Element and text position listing
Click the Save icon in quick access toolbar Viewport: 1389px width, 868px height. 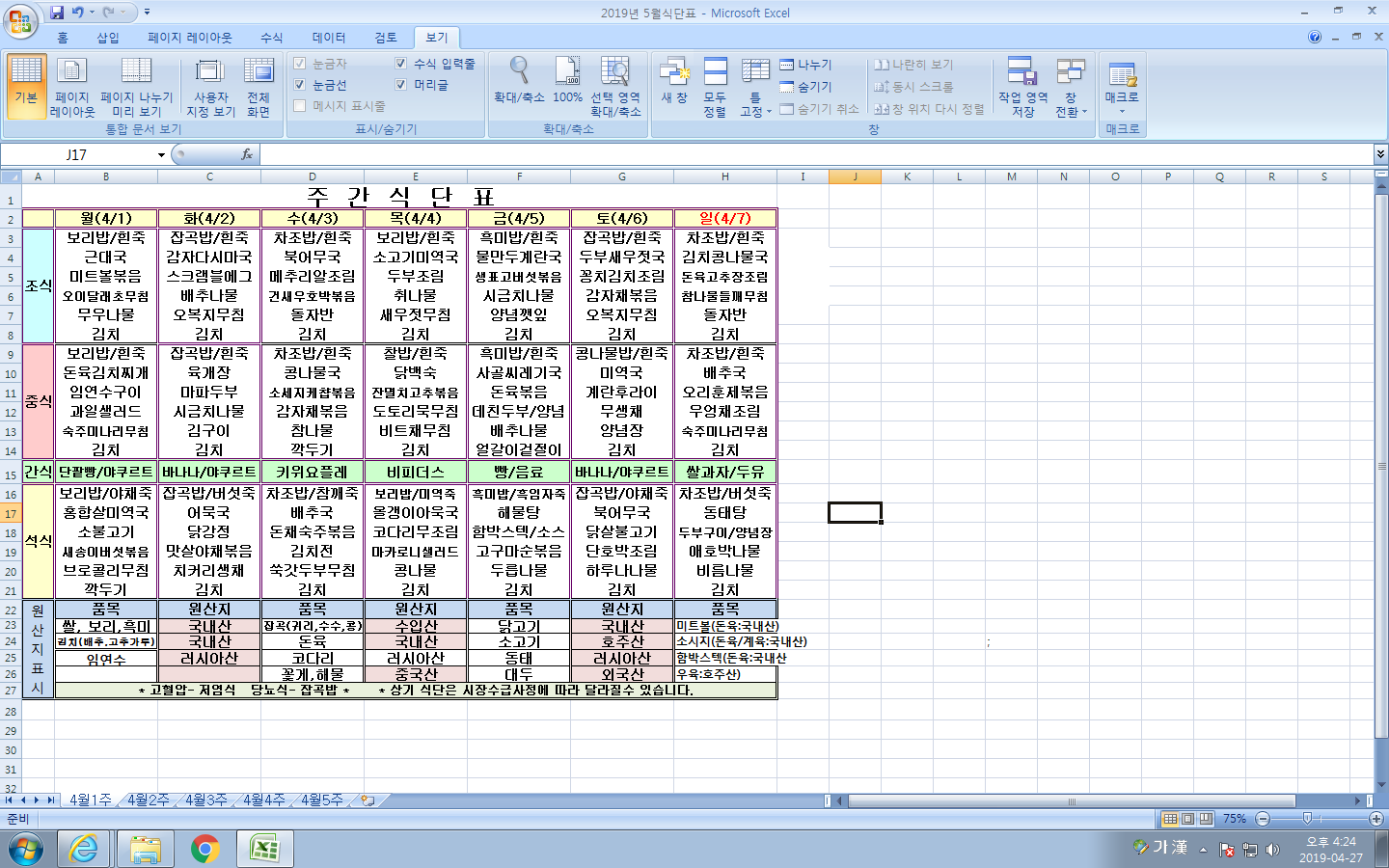click(57, 13)
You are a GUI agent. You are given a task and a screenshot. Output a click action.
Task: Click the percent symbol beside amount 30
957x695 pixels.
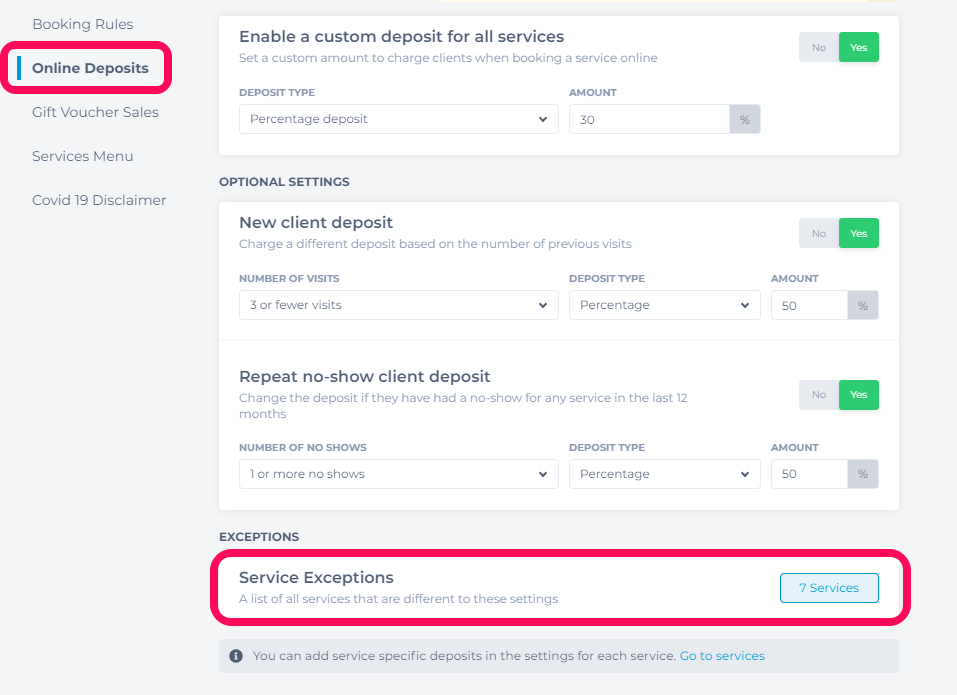pos(745,120)
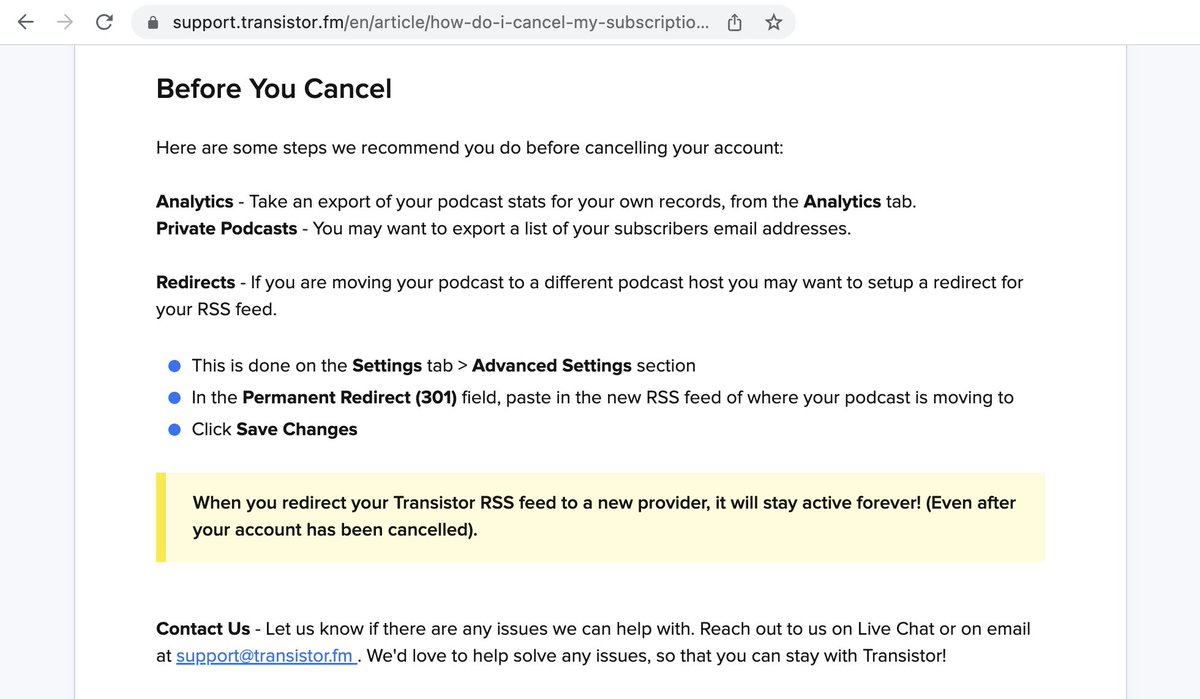Click the browser back arrow
The width and height of the screenshot is (1200, 699).
pos(27,22)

Exercise description: Return every line of the listing that contains the string "screenshot", matching case exactly.

Response for this exercise:
You are a GUI agent. You are given a task and a screenshot. Output a click action.
The width and height of the screenshot is (1200, 699).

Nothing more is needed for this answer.